The numbers, or correlation averages as I see them, were quite interesting, despite the disparity in text length. Of course, one of the strongest correlations came in form of the metadata included by Project Gutenburg, represented by topic 3 primarily, but with perhaps some overflow reaching topic 7. Otherwise, the highest correlations came from topics 28, 25, and 16, as these had the highest numerical correlations (not including the metadata topic), and were seemingly the least text specific. By this I mean that these three topics specifically seemed to be generalized so as to be able to be applied to all the texts in a meaningful way. The lowest coefficients apply to topics 19, 24, and 11. Of these, only topic 11 seems to be textually specific, in that the words in the topic seem to be specific to Dracula.

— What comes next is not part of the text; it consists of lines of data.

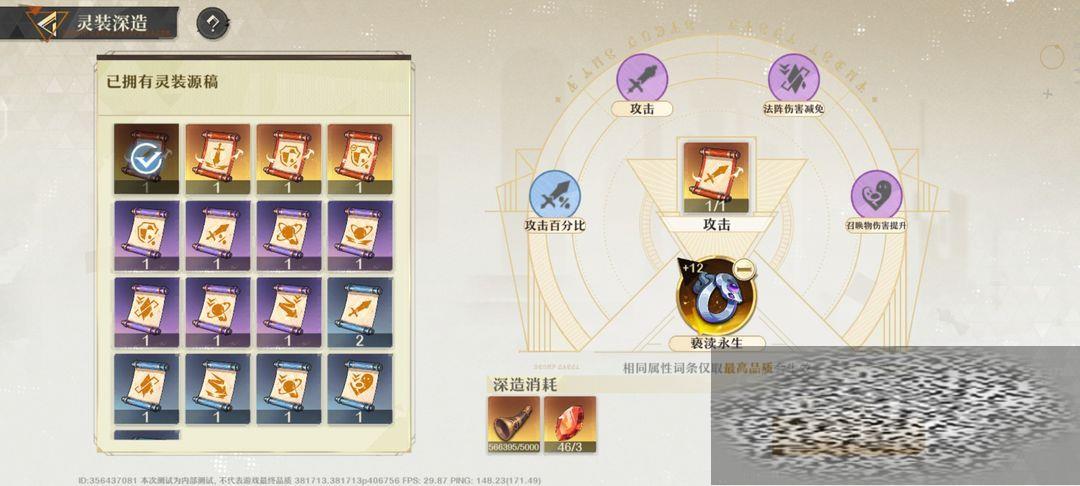Click the center 攻击 scroll slot 1/1

click(x=716, y=178)
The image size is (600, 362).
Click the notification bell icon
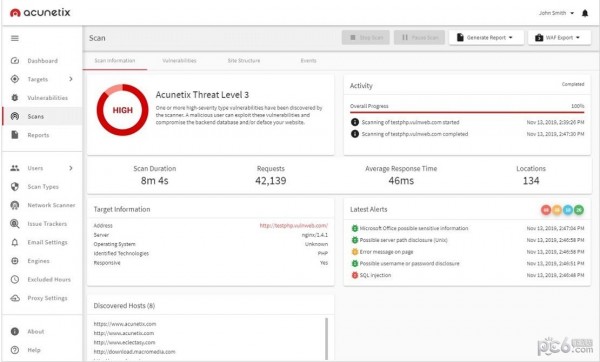(585, 13)
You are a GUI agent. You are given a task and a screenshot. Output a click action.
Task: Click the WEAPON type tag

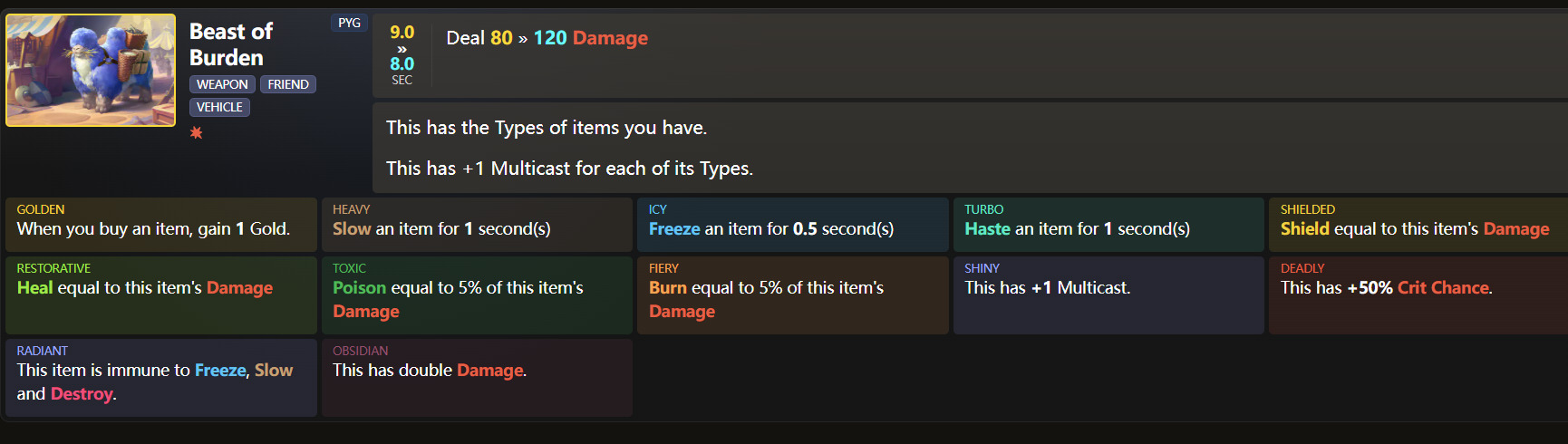222,84
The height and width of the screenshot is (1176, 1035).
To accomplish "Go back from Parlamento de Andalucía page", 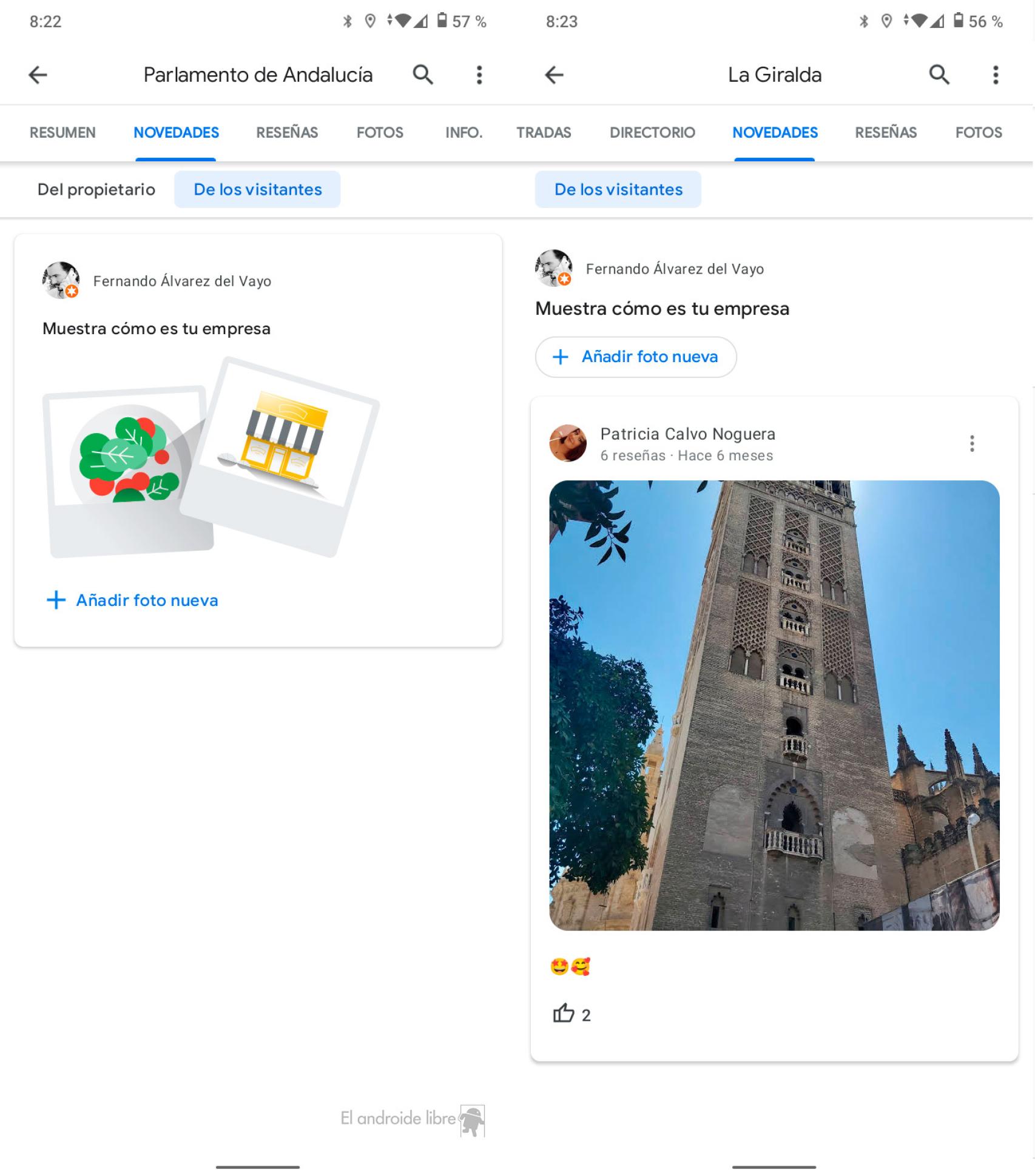I will [x=38, y=75].
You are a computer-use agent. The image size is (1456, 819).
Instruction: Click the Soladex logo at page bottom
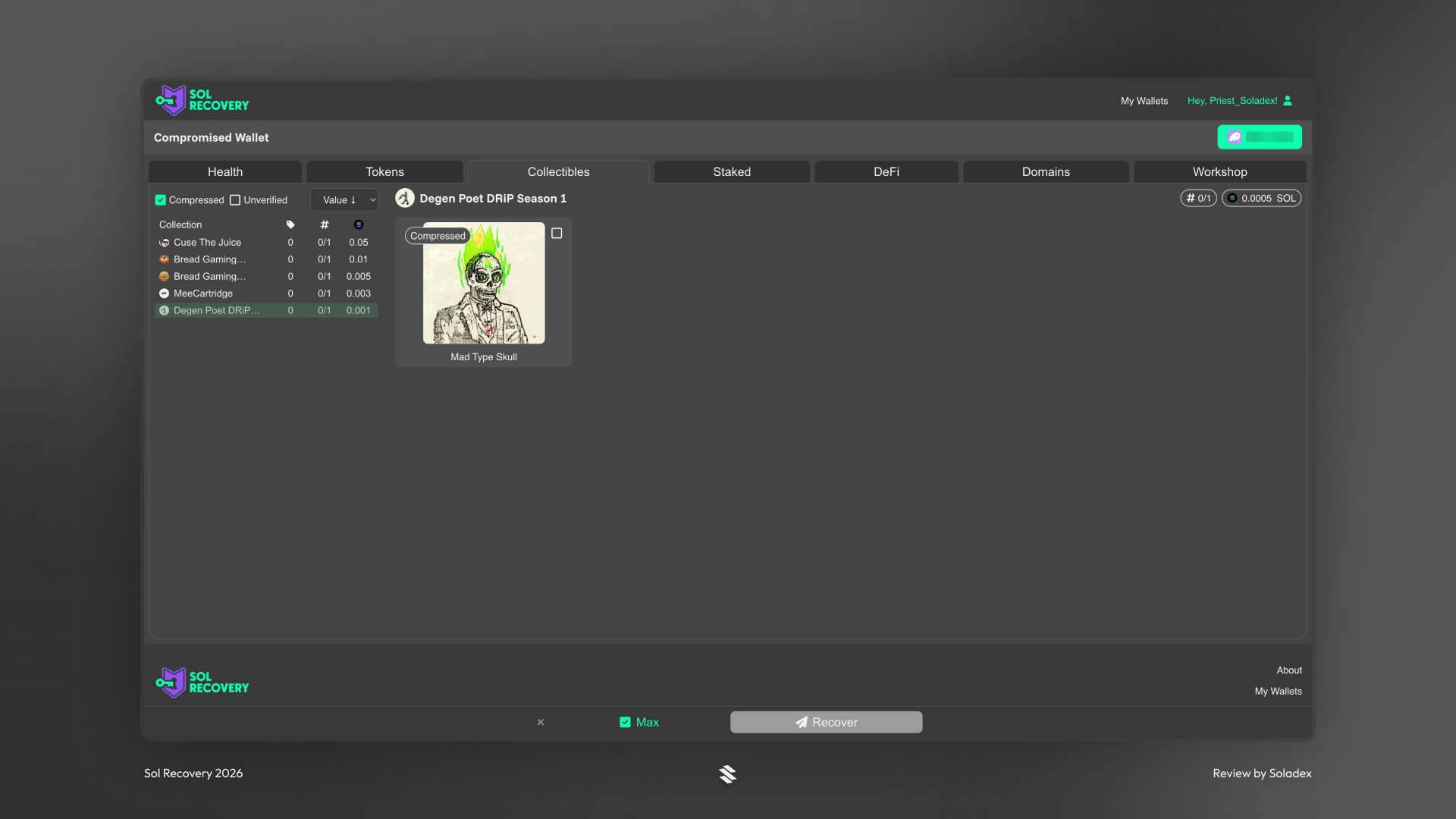(x=727, y=774)
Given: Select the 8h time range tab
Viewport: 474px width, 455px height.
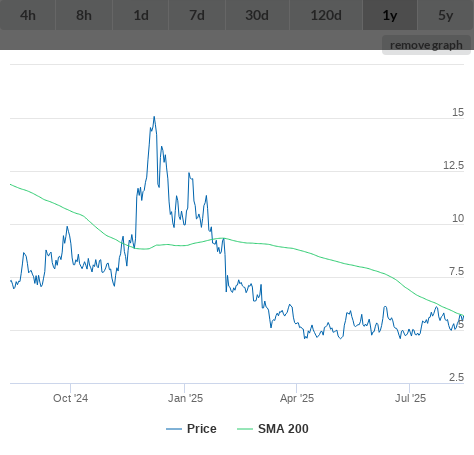Looking at the screenshot, I should pos(84,15).
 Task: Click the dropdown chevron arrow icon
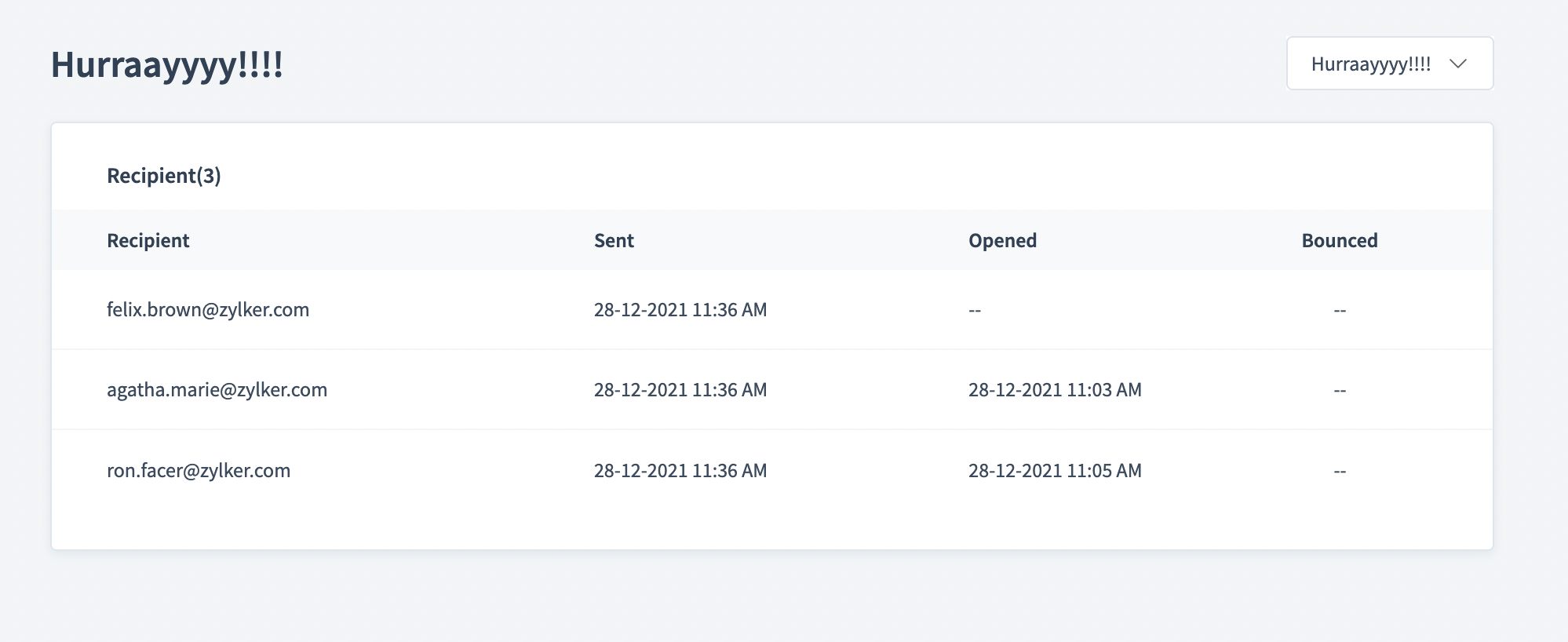coord(1458,64)
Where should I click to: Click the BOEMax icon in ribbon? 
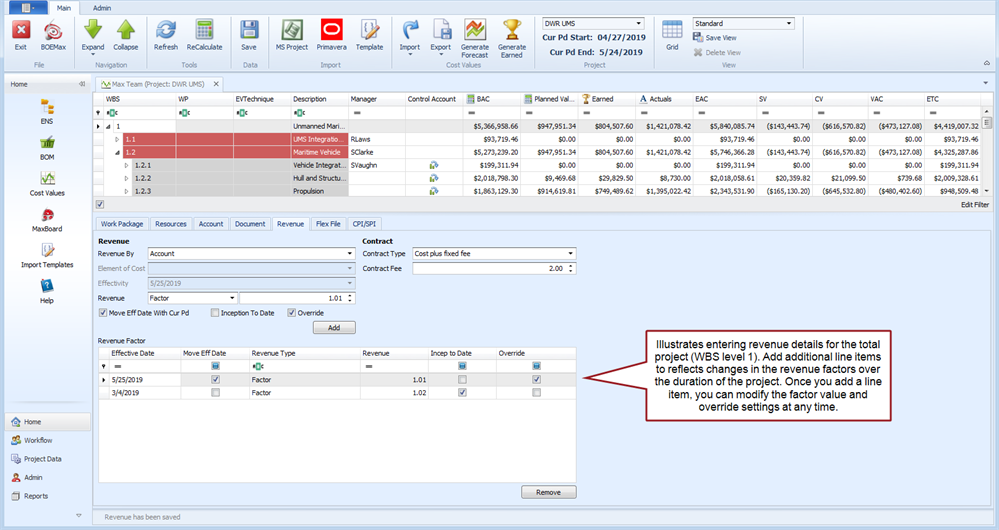click(x=53, y=31)
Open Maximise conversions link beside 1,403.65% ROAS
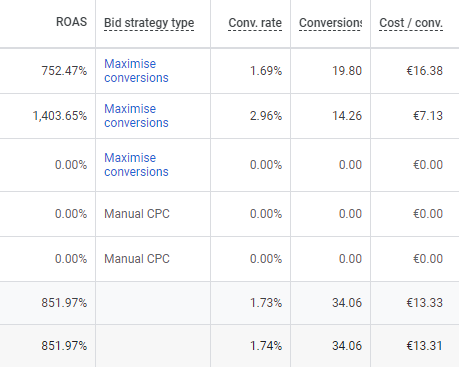Screen dimensions: 459x367 136,116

I decided to play with the numbers by calculating average correlation coefficients, with some rather odd results. Across all 30 topics, each text seemed to have an average of 0.033 correlation, which seemed unlikely, although I suppose if topic distribution is fair, this makes perfect sense.

My corpus was, after running the topic models, perhaps too ungainly. Or rather, my corpus was the equivalent of running an unbalanced load in an old washing machine. For future use, I would perhaps remove the longer texts, break everything into similarly sized chunks, or replace the shorter texts with texts of a comparable length to the longest ones. One of the few discernable attributes that I can gather based on the topics returned by Mallet is that my texts seem to be decidedly masculine, in that the most correlated topic features the word “man,” and as all of the texts are by a male writer, and the main characters of each seems to be a man, this is not surprising. So, based on that topic, I might be able to discern a certain level of sexism of the corpus, intentional or not. And to my understanding, that’s precisely how topic modelling might serve literary scholarship. We can find the topics that are, to human readers, inscrutable, and use that knowledge to generate claims based both on empirical evidence as well as the interpretation of the scholar at work.